§ Work to be completed:
Answer these questions from the text below on community influence.
(a) Which medal was Marion Seabrook presented with?
(b) Which two provinces does the text name as places where students from Manitoulin went on the cultural exchanges?
(c) What event took place at St. Bernard's Catholic Church in Little Current?

§ Text block:
**********

There have been celebrations over the past few weeks that have showcased and highlighted how individuals and institutions have, by their work and example, influenced their communities for good.
In most cases, these have been intentional acts, bread thrown upon the water, that have resulted in more diverse, self aware communities.
Three weeks ago, Marion Seabrook of Mindemoya was presented with the Queen’s Golden Jubilee Medal. Speaker after speaker spoke of Ms. Seabrook’s influences on the town of Mindemoya where she has spent her entire life. Her influences extended to the creation of parks, dock improvements on both Mindemoya Lake and at Providence Bay, work with her church and the recent creation of a Christmas shopping event where young children can purchase their gifts—but at no charge, the co-development of a board game that also serves to teach many aspects of pioneer Manitoulin history and, following her retirement from a long teaching career, the development of an innovative clothing design, manufacturing and retail business.
It was clear from these accolades that Ms. Seabrook’s influence has been profound, and remains so.
Because of time constraints, what was not remarked on was her pioneering efforts as a teacher of English and head of that department at Manitoulin Secondary School from its opening day until her retirement when she wrote and developed unique curricula that included the important significance of First Nations cultural contributions to the development of Canadian society.
To underscore the ideas she worked into the English curriculum, Ms. Seabrook also organized and coordinated cross-Canada cultural exchanges where young people from Manitoulin would spend a week in a First Nations community in another part of the country (New Brunswick and British Columbia, among others) and then MSS would host a reciprocal group on Manitoulin.
Ideas backed up by real-life experiences influence people profoundly and there are many young people on or from Manitoulin whose lives were altered by these experiences, both in the classroom and because their horizons were broadened by these brief but significant travel experiences.
For several years in the early and mid-1970s in the early years of Manitoulin Secondary School, Ms. Seabrook also organized important literary events at the school where she brought important Canadian novelists and poets to MSS (Margaret Lawrence, Earle Burney, among many others) so that students would be able to realize there were real people behind the “required reading” with whom they could have conversations and exchange ideas.
Ms. Seabrook is an individual who has been well motivated by her nature and, because she has been in a position to influence young people and took the opportunity to do so in a benign way, she has doubtless thrown a myriad of symbolic stones in the water and the ripples associated with her actions will be virtually unending.
That is an example of what an individual can accomplish.
Well-intentioned institutions can have similar impacts and the celebration at St. Bernard’s Catholic Church in Little Current last Saturday was evidence to this.
The event was the symbolic burning of the mortgage on the new church building but in the course of the day, the history of the parish revealed that much good had been instituted by this particular parish that resonated far beyond its own group.
These included, among many examples, the consideration of a strictly parish credit union many years ago, an idea that was quickly moved into the larger community and was the genesis of the Little Current Community Credit Union (now part of the Espanola and District Credit Union).

**********

§ Data extract:
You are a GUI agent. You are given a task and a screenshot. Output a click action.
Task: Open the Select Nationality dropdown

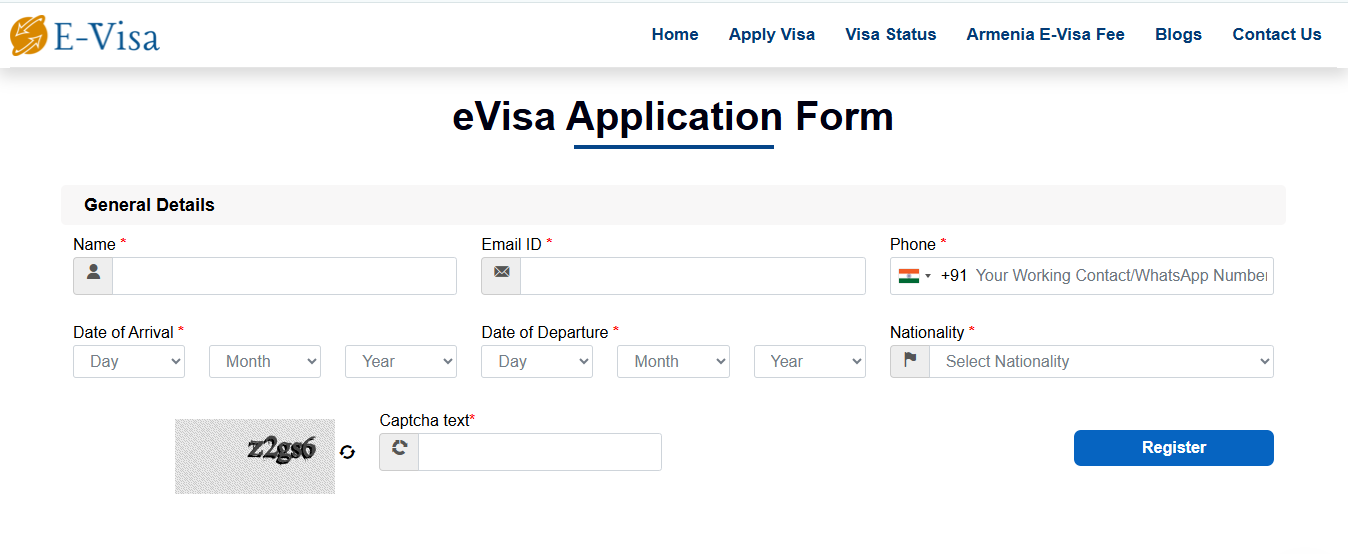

**********

§ Written response:
(a) The Queen's Golden Jubilee Medal.
(b) New Brunswick and British Columbia.
(c) The symbolic burning of the mortgage on the new church building.